#### CONJUNTO DE TAREFAS:
A) Traduza para inglês esta frase da mensagem sobre a Grande Guerra e os espaços insulares: «Ainda hoje é constatável que a Grande Guerra produziu um enorme impacto, a vários níveis, na vida da nossa comunidade.»
B) Prossiga a mensagem sobre a Grande Guerra e os espaços insulares a partir da última frase apresentada.

#### TEXTO APRESENTADO:
-----

Mensagem proferida por Sua Excelência o Representante da República para a Região Autónoma da Madeira na sessão de encerramento do Colóquio “A Grande Guerra e os Espaços Insulares”, no dia 3 de Dezembro de 2016, na Universidade da Madeira.
É com muita honra e imensa satisfação pessoal que estou hoje convosco, nesta Sessão de Encerramento que culmina dois dias de intensos trabalhos do Segundo Colóquio Internacional Insula, que decorreu sob o tema “A Grande Guerra e os Espaços Insulares”.
Gostaria de começar as minhas breves palavras por louvar as entidades organizadoras, nas pessoas do Magnífico Reitor e do Senhor Comandante, que em boa hora juntaram esforços para pôr em marcha esta relevantíssima iniciativa científica e cultural.
E ao Sr. Professor Doutor Paulo Rodrigues, pelo notável labor de coordenação do
Colóquio, os meus sinceros parabéns.
Conseguiram V. Exas., de forma exemplar, estruturar e concretizar um programa que incluiu um conjunto de contributos de grande valia científica e intelectual, fundamentais para a abordagem da temática proposta, bem patentes na excelência das comunicações e conferências com que prestigiados académicos e estudiosos nos distinguiram nestes dois dias.
Permita-me que o diga, Senhor Reitor – e faço-o, como madeirense, com confessado orgulho – que a Universidade da Madeira consegue, através da organização deste Colóquio sobre um tema tão relevante para a nossa comunidade, demonstrar, mais uma vez, a elevada valia científica dos seus académicos, a opção por uma correta estratégia de permanente ligação à sociedade e a sempre louvável disponibilidade para colaboração com outras entidades.
Que este exemplo e esta iniciativa se multipliquem são os meus votos.
Minhas senhoras e meus senhores,
Ainda hoje é constatável que a Grande Guerra produziu um enorme impacto, a vários níveis, na vida da nossa comunidade.
Em tantos outros momentos, a condição insular da Madeira e do Porto Santo tinha
felizmente determinado um afastamento dos males do Mundo e das ameaças à Pátria.
E ao longo da nossa História, sobretudo no século XIX e no princípio do século XX, a nossa fronteira atlântica foi o garante da nossa segurança, deixando-nos quase intocados pelos conflitos em território continental – invasões napoleónicas, guerras liberais, a transição republicana -, dos quais nos chegavam ecos tardios e quase nenhumas lágrimas.
Mas a Grande Guerra, na sua condição de primeiro conflito global, vai chegar com
toda a força e brutalidade a este arquipélago e a esta comunidade.
Primeiro, pelo impacto económico.
Com os transportes marítimos como única ligação ao mundo e exclusiva forma de acesso aos recursos que não possuíam, a guerra no Atlântico isola as ilhas.

-----

#### EXCERTO DO MATERIAL:
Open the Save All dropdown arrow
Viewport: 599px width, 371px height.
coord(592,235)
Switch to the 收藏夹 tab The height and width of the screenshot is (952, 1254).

-----

#### RESPOSTAS DADAS:
A) Even today it is evident that the Great War had an enormous impact, on several levels, on the life of our community.

B)
Faltam-nos os turistas, os que passam a caminho do Sul e os que vêm para ficar, desaparecem-nos os mercados de exportação do pouco que as ilhas produzem, falham-nos os mercados de origem dos produtos essenciais de que precisávamos.
E a Madeira e o Porto Santo sofrem de fome, de escassez, de redobrado isolamento.
Mas a Grande Guerra chega também a estas ilhas pela violência das armas.
Com o fim da neutralidade portuguesa, a partir de Março de 1916, a população madeirense sofre, impotente, dois ataques submarinos que destroem vidas, navios, propriedades e, sobretudo, o sentimento de segurança que séculos de distância tinham construído.
A nossa Cidade, cosmopolita e virada ao Mundo, entra em regime de guerra: recolher obrigatório, janelas fechadas ao mar, boatos, insegurança e medo.
E o Funchal assume, com Horta e Ponta Delgada, a inditosa condição de serem as únicas cidades portuguesas bombardeadas no Século XX, e os 13 madeirenses mortos as únicas vítimas civis em território português.
Mas talvez o maior impacto na sociedade madeirense, aquele que ainda permanece no imaginário do povo, tenha sido o chamamento dos seus filhos para lutarem na “Guerra que ia acabar com todas as guerras”.
Oriundos de todos os concelhos da Madeira e de todas as classes sociais, jovens madeirenses vão lutar e sacrificar-se pela Pátria durante a Grande Guerra.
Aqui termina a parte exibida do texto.